-- start of Provided information --

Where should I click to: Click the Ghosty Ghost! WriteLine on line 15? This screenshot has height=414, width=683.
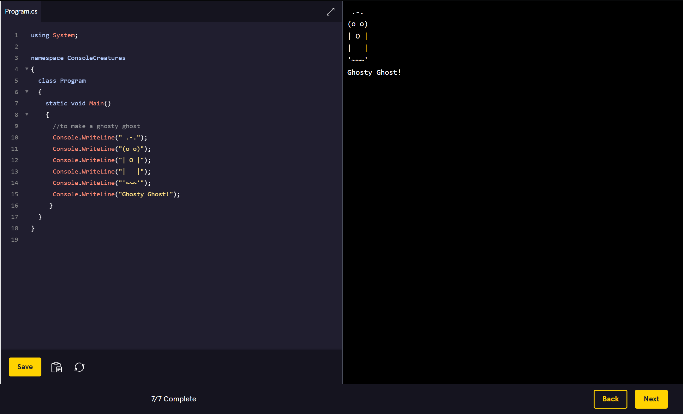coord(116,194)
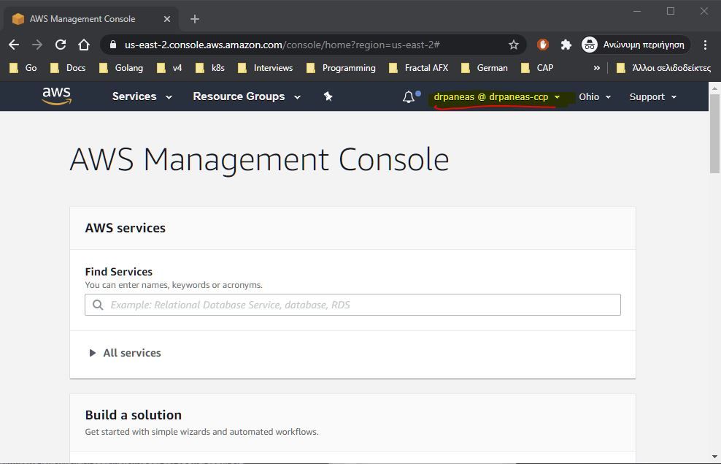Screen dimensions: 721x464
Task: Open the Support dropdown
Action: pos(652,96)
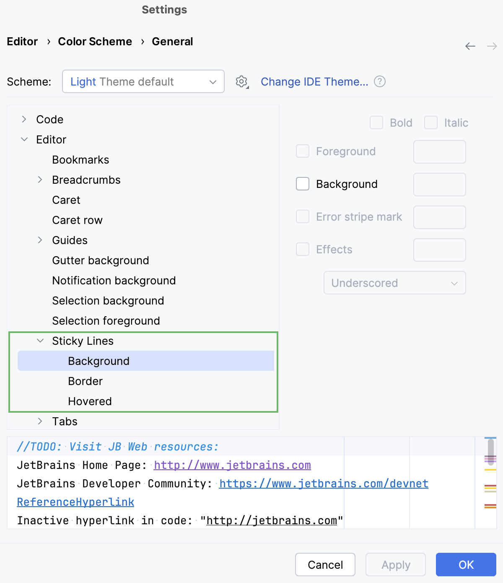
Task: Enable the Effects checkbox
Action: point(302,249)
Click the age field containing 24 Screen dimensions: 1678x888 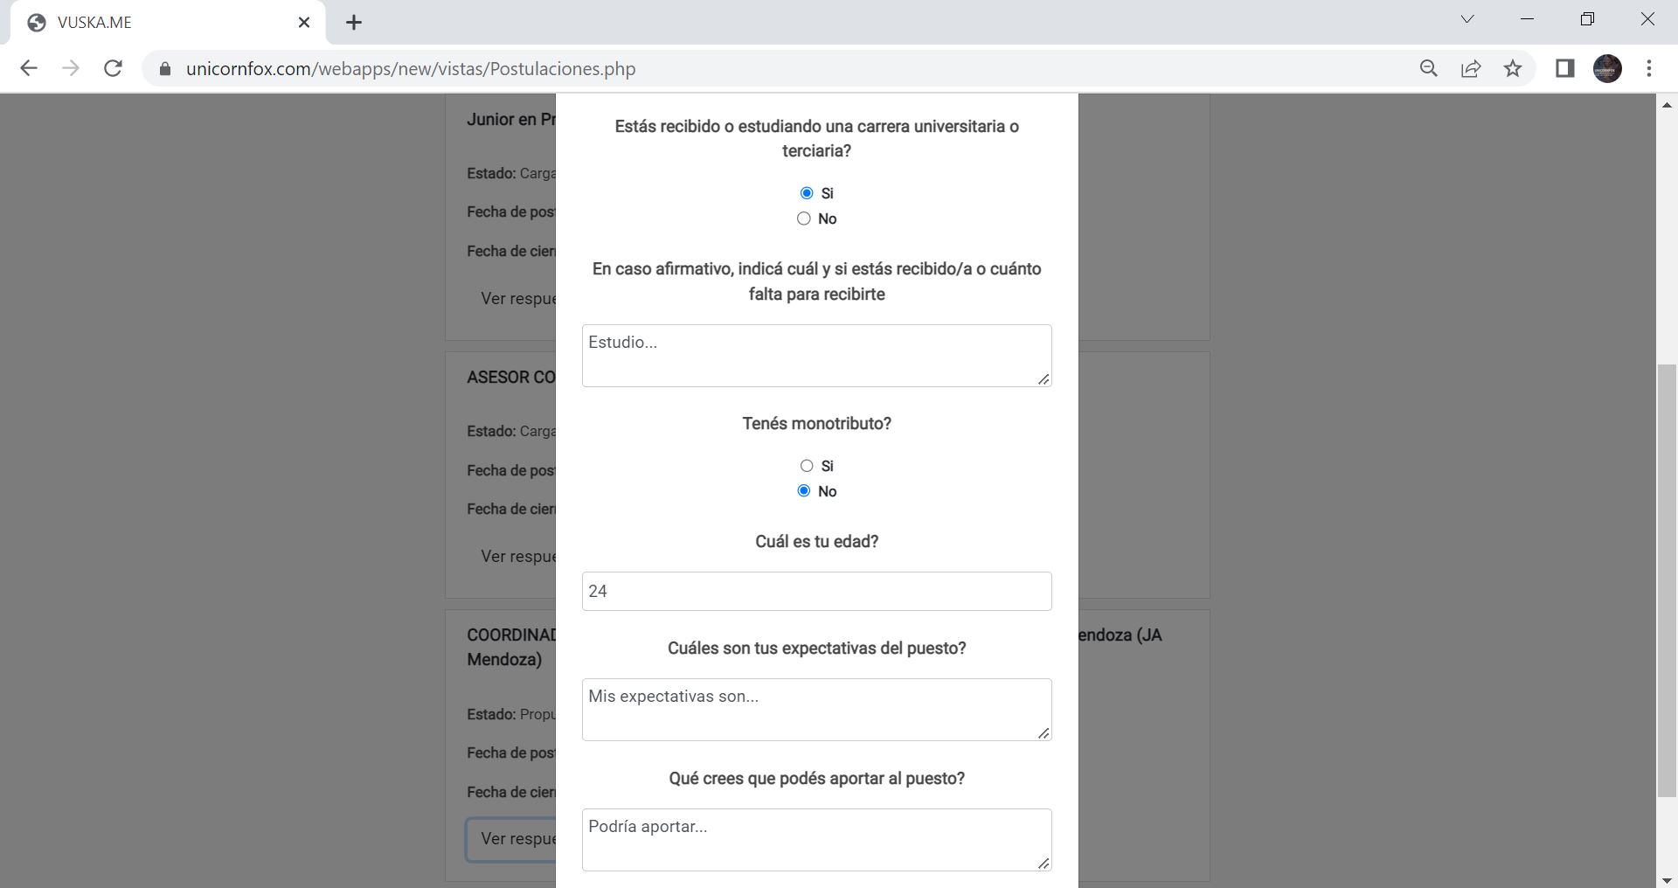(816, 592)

-- end of Provided information --
-- start of Provided information --

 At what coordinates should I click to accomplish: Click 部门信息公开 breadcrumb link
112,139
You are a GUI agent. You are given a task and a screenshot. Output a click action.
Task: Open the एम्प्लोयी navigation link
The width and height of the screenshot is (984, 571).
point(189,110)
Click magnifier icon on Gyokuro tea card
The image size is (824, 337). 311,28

-- end of Provided information --

**To do**
Express the stretch from the line containing "At what coordinates" through the line containing "The image size is (824, 337). 311,28" as a JSON list of strings, one string per line and blank lines omitted.

**Solution for this task**
[
  " At what coordinates should I click to accomplish: Click 部门信息公开 breadcrumb link",
  "112,139",
  "You are a GUI agent. You are given a task and a screenshot. Output a click action.",
  "Task: Open the एम्प्लोयी navigation link",
  "The width and height of the screenshot is (984, 571).",
  "point(189,110)",
  "Click magnifier icon on Gyokuro tea card",
  "The image size is (824, 337). 311,28"
]